What We Talk About When We Talk About Love introduced me to the modern short story. The first story “Why Don’t You Dance?” might be the densest “minimalist” story ever written, a seven-page masterpiece about a brokenhearted guy who puts all of his household possessions out on his front lawn, and a young couple wanders by and thinks it’s a yard sale. And it just gets better from there, story by story, building to the savage grace of the title story. In terms of short fiction in America, this book was an inarguable game changer.

As big-hearted and passionate as Carver’s stories are clinical and detached, Andre Dubus was one of the last great traditionalists in American short fiction. He packed entire novels into 20 or 25 pages. His stories were often epic journeys about working class people caught in moments of extremis. We meet, among others, a father trying to avenge the death of his son, an overweight woman on a lifelong trek to find authentic love, and a deeply religious man who covers up an awful crime. Dubus handled every story he wrote with wit and muscle and endless compassion. When he passed on in 1998, anyone who’d ever read him knew he was irreplaceable.

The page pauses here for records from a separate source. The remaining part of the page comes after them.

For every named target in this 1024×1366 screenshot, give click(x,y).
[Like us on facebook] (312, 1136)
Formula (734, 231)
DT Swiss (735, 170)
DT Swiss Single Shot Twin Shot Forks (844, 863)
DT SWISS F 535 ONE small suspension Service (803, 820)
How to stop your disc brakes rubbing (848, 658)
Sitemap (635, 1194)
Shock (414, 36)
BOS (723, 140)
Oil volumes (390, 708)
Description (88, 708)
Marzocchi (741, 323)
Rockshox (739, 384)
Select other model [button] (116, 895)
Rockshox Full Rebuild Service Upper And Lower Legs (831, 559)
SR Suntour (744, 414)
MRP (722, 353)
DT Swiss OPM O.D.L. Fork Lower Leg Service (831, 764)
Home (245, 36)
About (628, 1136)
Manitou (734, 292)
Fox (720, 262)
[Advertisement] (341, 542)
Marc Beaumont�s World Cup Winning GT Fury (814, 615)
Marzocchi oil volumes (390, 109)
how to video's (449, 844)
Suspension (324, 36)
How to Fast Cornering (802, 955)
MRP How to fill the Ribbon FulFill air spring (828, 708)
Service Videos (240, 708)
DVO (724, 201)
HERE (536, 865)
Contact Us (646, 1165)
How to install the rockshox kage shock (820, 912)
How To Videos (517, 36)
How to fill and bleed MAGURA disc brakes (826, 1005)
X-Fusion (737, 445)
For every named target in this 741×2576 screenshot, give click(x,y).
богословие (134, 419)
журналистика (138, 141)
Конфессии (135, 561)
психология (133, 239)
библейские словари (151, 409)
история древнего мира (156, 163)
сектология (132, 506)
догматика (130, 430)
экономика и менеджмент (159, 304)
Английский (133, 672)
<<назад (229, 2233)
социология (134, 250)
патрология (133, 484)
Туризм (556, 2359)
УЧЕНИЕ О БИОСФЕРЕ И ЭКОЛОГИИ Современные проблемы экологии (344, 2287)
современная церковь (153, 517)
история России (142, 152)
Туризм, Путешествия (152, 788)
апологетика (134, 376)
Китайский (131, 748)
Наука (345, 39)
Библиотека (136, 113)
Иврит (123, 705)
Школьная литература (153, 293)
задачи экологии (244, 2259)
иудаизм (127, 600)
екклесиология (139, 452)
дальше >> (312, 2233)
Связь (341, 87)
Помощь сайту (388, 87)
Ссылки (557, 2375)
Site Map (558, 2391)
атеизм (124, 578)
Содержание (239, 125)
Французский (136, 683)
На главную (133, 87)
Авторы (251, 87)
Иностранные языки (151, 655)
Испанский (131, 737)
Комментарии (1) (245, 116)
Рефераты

When I was in grad school, if you hadn’t read Jesus’ Son, we had nothing to talk about. This was the book of that time period in my life. A demented, careening, interconnected collection of stories, all starring a “hero” named Fuckhead who stumbles across a landscape of psychic, physical, and moral trauma, where drugged-up hospital orderlies save lives and whole families die in a flash of light and a shattering of glass and metal. And yet somehow—and don’t ask me how because I don’t know—it’s funny and human and written with unmatchable panache.

I read Lust 25 years ago and I still find myself thinking about it. These are stories about women who make poor choices, usually involving guys, usually involving sex. The protagonists sometimes seem passive until you realize it’s their acts of witness that make them quite the opposite. The prose is as spare and concise as Carver’s but it achieves a different effect—something dreamy and pointed at the same time, something that is, almost in spite of itself, sexy.

I came upon Everything Ravaged, Everything Burned collection recently and thought it was worthy of all the ones I loved back in college. The title story alone, about marauding Vikings presented in a playfully anachronistic narrative voice, is worth the price of the book. But the other stories are just as good, just as wry and fearless and capable of stopping you cold with a sentence so perfectly chosen and executed it feels like wisdom handed down through the ages.